Frau Schillo- Kastenmeier, wie geht es Ihnen persönlich damit, dass so vieles, was Sie über Jahre mit Engagement aufgebaut haben, nun in Frage steht?
Unter den neuen Bedingungen möchte ich nicht arbeiten. Obwohl ich 58 Jahre alt bin und nun seit 18 Jahren meine Albert Schweitzer Kita geleitet habe, überlege ich, dem Berufsfeld Kita den Rücken zu kehren und mich nach einer alternativen Tätigkeit umzusehen. Die schlechten Rahmenbedingungen führen bei vielen KiTa-Fachkäften zu Frust, Müdigkeit und einer immer stärker werdenden Flucht aus dem Beruf.

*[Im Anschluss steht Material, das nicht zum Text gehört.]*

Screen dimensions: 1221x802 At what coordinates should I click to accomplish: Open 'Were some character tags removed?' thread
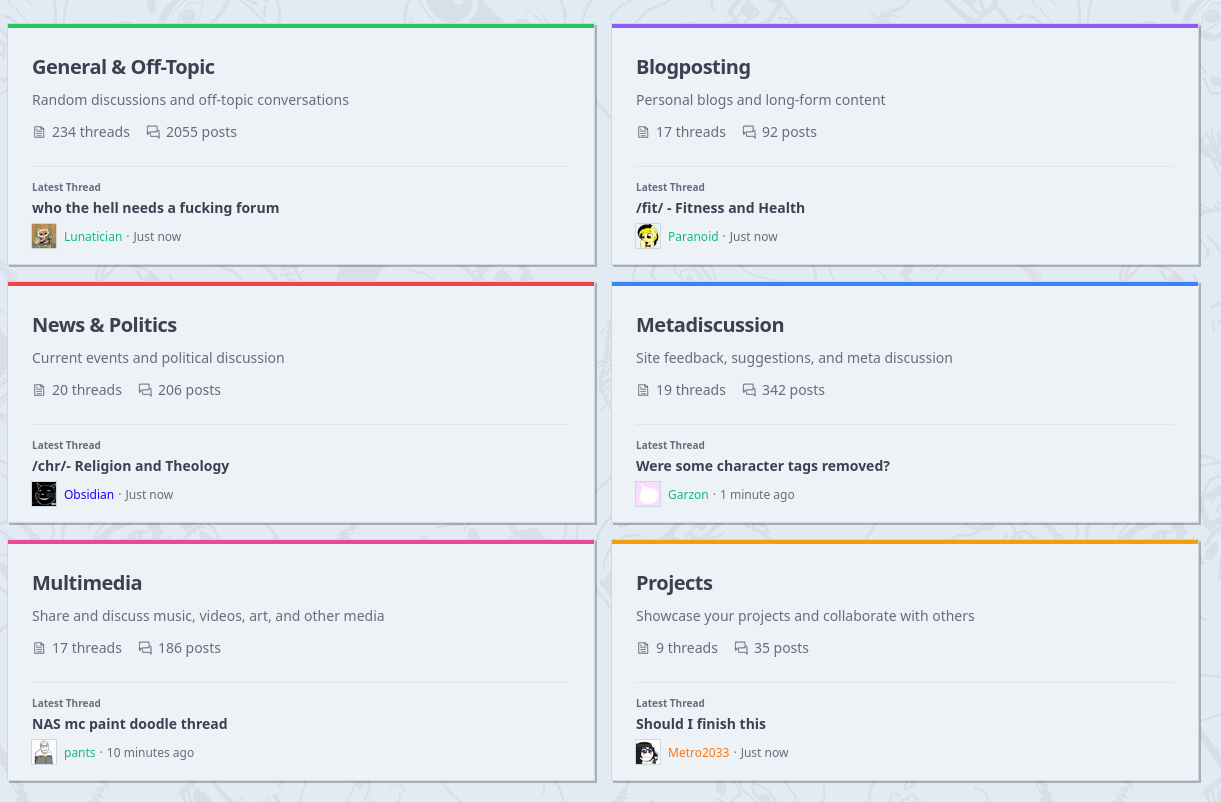tap(762, 466)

Ich habe mit Begeisterung, Engagement und einem tollen Team diese Kita zu dem gemacht, was sie heute ist. Mein Herz hängt an dieser Arbeit, weil sie sinnvoll und wichtig ist. Die Kita hat für das Leben unserer Familien und Kinder einen Unterschied gemacht. Das alles ist nun in Gefahr.
Sehen Sie eine Möglichkeit, dass sich für Ihre Kita noch etwas zum Guten wenden könnte?
Gesetze sind nicht in Stein gemeißelt. Sie können verändert und angepasst werden. Meine Hoffnung war, dass über das neu geschaffene Sozialraumbudget den besonderen Bedarfen unserer Kita Rechnung getragen würde. Leider wurde ich als Leitung nicht in die Planungen des Kreises diesbezüglich mit eingebunden. Und das Ergebnis von 68,5 gekürzten Stunden ist niederschmetternd.
Ich will mich noch nicht geschlagen geben und gehe an die Öffentlichkeit. Ich spreche mit Verantwortlichen aus dem Kita-Bereich und Politiker*innen über die Probleme und Missstände.
Wir dürfen Kitas nicht als Kostenfaktoren betrachten. Sie sind Investitionen in die Zukunft. Was wird aus benachteiligten Kindern, die nicht gut aufgefangen, begleitet und gefördert werden? Was wir in den ersten Jahren versäumen, kann später nur mit größerem Aufwand und höheren Kosten ausgeglichen werden.
Deshalb gibt es nur eine gute Lösung. Die im Gesetz vorgesehenen Personalschlüssel müssen deutlich verbessert werden. Und das Sozialraumbudget muss in Zukunft so bemessen werden, dass es den Bedarfen vor Ort, gerade auch in den Brennpunkten, gerecht wird.
Vielen Dank für das Gespräch!
Ich habe mehrere Jahre in dieser Kita gearbeitet, mich als Sprachförderkraft und Interkulturelle Fachkraft weiterbilden lassen und verstehe den Frust von Frau Schillo-Kastenmeier. Dieses Haus arbeitet (wie einige wenige andere mittlerweile auch) nach besten pädagogischen Konzeptionsinhalten, die Familien im ganzen berücksichtigen und den Kindern nicht nur „reden und schneiden“ beibringen, sondern beispielsweise Resilienzförderung zur Schul-Vorbereitung machen. Diese Arbeit wird unter den neuen Bedingungen extrem leiden! Als Mitglied des verantwortlichen Presbyteriums war ich ehrlich geschockt, als ich hörte, dass unsere beiden Kitas in Kusel 2,5 Stellen verlieren werden. -Katastrophe!!!! Meine Bitte an zuständige verantwortliche Politiker: überdenken sie dieses Vorgehen! Zu vieles wurde in den letzten Jahren im sozialpädagogischen Bereich durch Gesetze oder falsche Auslegungen derselben verschlimmbessert (zB bei der Schließung oder Reduzierung von sonderpäd. Schulplätzen wegen des undurchdacht umgesetzten Inklusionsansatzes in Regelschulen). Fragen Sie doch die Frauen und Männer der multiprofessionellen Teams, die gute Arbeit vor Ort machen!